| Task description |
Only the lines of the data below from the one with "Given: View booking with the eye icon" through the one with "This screenshot has width=619, height=394." are wanted. Repeat them exactly.

Dataset entries:
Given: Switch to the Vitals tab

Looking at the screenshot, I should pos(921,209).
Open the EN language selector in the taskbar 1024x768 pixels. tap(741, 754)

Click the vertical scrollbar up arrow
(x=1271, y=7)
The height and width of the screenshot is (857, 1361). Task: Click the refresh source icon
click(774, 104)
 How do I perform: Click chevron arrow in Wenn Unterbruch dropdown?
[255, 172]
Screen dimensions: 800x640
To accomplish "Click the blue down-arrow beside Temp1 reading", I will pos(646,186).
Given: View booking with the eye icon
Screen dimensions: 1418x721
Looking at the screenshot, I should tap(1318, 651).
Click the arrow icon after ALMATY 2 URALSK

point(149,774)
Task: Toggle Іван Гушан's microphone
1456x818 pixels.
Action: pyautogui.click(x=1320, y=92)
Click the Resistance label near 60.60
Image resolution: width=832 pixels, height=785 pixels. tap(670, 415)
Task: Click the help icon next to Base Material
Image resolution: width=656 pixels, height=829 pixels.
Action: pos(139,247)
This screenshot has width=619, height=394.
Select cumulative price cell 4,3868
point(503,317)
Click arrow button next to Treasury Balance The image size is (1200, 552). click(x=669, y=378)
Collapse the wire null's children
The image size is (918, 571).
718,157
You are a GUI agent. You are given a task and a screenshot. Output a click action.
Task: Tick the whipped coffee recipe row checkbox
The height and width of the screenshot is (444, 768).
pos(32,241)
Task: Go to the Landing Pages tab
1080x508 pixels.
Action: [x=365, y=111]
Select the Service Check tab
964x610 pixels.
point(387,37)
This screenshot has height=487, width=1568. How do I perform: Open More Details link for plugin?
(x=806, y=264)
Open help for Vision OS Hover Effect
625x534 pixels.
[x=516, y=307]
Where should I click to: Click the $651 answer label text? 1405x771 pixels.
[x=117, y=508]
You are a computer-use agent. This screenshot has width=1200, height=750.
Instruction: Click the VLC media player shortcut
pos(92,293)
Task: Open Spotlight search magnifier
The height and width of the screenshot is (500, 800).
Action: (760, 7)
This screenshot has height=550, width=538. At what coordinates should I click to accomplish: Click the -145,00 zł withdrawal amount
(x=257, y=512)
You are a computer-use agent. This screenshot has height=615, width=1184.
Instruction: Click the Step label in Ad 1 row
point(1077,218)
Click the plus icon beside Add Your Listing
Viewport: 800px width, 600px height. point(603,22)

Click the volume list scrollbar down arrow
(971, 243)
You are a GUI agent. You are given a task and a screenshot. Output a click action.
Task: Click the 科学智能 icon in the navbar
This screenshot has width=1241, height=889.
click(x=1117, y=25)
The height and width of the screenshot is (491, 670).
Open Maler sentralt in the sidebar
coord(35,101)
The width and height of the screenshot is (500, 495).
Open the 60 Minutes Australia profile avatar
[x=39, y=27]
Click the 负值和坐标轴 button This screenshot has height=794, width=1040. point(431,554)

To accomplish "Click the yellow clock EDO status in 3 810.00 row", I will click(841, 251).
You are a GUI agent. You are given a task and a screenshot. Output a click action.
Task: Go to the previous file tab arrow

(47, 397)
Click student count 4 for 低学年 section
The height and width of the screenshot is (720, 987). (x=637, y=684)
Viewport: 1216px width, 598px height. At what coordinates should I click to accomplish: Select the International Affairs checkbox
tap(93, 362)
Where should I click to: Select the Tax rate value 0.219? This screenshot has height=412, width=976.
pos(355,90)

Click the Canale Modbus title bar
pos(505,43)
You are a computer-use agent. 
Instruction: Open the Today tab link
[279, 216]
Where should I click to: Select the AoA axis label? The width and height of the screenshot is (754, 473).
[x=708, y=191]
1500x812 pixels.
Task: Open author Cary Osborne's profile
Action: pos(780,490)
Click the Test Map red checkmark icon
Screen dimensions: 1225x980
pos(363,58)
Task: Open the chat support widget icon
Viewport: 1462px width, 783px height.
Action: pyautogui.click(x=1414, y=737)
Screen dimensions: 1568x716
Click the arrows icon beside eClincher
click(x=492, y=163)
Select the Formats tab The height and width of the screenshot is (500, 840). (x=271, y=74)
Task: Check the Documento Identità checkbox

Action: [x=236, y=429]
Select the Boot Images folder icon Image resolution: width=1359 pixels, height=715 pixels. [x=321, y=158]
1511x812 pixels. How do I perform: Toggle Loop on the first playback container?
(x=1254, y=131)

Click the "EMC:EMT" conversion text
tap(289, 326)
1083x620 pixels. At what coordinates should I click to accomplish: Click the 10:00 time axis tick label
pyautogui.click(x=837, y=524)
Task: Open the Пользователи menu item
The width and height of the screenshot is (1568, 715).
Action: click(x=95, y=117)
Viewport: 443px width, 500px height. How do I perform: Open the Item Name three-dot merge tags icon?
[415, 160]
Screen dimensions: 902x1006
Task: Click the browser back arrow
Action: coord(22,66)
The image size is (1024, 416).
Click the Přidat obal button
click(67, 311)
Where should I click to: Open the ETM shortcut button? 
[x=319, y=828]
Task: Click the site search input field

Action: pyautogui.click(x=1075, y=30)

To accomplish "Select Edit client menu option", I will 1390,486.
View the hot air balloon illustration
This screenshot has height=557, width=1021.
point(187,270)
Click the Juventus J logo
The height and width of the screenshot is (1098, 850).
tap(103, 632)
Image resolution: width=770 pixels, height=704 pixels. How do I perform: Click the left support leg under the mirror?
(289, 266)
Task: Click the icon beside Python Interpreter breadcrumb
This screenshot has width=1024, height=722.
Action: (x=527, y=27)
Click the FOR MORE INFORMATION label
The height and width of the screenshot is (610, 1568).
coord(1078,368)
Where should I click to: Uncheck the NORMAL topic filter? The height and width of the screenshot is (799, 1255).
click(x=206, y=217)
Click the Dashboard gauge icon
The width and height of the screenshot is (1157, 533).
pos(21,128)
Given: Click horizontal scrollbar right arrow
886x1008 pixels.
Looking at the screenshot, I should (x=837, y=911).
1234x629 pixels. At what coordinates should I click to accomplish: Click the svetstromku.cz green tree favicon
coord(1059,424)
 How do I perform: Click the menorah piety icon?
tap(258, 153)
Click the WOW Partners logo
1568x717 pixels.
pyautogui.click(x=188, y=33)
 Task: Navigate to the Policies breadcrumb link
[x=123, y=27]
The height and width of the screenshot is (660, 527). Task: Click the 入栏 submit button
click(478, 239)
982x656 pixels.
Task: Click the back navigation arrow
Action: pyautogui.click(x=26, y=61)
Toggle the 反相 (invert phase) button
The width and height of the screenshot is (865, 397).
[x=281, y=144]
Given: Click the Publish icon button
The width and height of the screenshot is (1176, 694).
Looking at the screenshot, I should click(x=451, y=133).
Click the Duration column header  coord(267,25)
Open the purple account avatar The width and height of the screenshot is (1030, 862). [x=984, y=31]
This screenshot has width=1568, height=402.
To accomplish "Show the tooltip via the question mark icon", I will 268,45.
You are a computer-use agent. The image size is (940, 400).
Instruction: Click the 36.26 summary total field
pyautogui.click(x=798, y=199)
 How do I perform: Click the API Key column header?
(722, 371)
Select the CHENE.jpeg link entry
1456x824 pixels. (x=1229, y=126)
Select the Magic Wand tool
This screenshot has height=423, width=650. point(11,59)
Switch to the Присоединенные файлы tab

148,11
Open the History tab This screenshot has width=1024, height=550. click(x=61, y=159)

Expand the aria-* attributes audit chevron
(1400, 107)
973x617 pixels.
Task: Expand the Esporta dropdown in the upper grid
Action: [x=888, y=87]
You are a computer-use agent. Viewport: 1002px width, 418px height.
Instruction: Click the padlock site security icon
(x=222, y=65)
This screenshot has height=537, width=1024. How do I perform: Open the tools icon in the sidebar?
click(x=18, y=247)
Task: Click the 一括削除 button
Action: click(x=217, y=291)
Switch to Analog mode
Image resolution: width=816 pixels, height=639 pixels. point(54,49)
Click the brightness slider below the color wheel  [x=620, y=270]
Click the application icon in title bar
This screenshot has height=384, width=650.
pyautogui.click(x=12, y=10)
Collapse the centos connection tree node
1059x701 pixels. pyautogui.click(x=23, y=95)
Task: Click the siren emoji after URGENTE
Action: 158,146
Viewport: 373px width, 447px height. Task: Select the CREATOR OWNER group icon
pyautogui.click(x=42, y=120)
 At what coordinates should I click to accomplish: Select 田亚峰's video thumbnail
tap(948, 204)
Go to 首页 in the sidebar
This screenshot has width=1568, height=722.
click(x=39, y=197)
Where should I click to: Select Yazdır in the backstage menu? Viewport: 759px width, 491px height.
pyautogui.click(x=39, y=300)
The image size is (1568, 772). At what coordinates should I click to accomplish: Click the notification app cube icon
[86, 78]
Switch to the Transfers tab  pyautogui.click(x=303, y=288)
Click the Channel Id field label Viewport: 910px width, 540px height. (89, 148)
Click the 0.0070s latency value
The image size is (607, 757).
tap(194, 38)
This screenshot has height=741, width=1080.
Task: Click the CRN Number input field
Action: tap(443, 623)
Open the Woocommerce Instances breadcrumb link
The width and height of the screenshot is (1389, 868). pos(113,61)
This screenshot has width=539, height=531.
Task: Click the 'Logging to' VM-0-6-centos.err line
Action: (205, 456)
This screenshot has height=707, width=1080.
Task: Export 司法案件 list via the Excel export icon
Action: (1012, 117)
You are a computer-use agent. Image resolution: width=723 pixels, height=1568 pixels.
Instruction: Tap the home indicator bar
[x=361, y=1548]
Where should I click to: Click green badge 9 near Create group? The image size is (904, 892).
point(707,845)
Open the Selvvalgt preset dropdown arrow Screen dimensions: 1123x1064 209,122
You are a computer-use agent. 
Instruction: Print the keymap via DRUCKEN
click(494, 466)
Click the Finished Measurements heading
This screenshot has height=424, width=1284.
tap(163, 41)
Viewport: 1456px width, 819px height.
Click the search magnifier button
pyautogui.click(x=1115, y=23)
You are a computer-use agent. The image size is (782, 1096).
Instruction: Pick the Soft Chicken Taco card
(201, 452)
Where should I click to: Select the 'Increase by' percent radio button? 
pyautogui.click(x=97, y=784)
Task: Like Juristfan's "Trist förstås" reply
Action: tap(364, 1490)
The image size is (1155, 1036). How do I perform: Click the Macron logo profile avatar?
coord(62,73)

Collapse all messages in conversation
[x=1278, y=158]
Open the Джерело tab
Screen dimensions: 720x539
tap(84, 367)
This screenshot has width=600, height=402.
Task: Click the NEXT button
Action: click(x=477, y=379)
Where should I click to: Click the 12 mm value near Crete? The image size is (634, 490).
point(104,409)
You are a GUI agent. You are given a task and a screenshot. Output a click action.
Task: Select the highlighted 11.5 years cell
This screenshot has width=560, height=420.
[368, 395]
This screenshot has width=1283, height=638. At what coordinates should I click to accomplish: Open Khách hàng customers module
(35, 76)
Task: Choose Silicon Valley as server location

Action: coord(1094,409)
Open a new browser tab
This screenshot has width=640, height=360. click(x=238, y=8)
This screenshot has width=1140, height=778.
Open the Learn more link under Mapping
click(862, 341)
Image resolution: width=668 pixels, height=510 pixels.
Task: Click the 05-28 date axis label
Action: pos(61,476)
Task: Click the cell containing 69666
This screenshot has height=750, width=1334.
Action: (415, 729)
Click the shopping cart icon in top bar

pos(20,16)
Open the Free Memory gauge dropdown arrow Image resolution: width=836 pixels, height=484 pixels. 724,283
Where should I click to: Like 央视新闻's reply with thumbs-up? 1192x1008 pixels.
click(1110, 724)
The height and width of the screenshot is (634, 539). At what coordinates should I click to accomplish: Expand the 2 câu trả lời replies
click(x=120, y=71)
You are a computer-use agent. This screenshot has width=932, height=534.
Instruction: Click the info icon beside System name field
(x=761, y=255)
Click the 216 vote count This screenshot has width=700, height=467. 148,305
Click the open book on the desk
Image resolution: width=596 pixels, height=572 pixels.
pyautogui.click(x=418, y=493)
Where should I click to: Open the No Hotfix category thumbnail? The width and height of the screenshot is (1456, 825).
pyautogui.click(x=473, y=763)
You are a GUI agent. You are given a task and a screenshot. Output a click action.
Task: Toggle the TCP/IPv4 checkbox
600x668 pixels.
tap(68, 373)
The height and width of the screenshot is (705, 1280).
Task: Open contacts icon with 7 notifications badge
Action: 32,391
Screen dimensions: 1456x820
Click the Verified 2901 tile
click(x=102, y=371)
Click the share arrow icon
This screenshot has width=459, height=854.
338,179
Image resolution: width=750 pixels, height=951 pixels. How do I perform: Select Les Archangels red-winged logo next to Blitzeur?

| Task response |
Given: View booking with the eye icon
Screen dimensions: 1418x721
Looking at the screenshot, I should tap(1318, 651).
Click the arrow icon after ALMATY 2 URALSK

point(149,774)
Task: Toggle Іван Гушан's microphone
1456x818 pixels.
Action: pyautogui.click(x=1320, y=92)
Click the Resistance label near 60.60
Image resolution: width=832 pixels, height=785 pixels. tap(670, 415)
Task: Click the help icon next to Base Material
Image resolution: width=656 pixels, height=829 pixels.
Action: pos(139,247)
This screenshot has width=619, height=394.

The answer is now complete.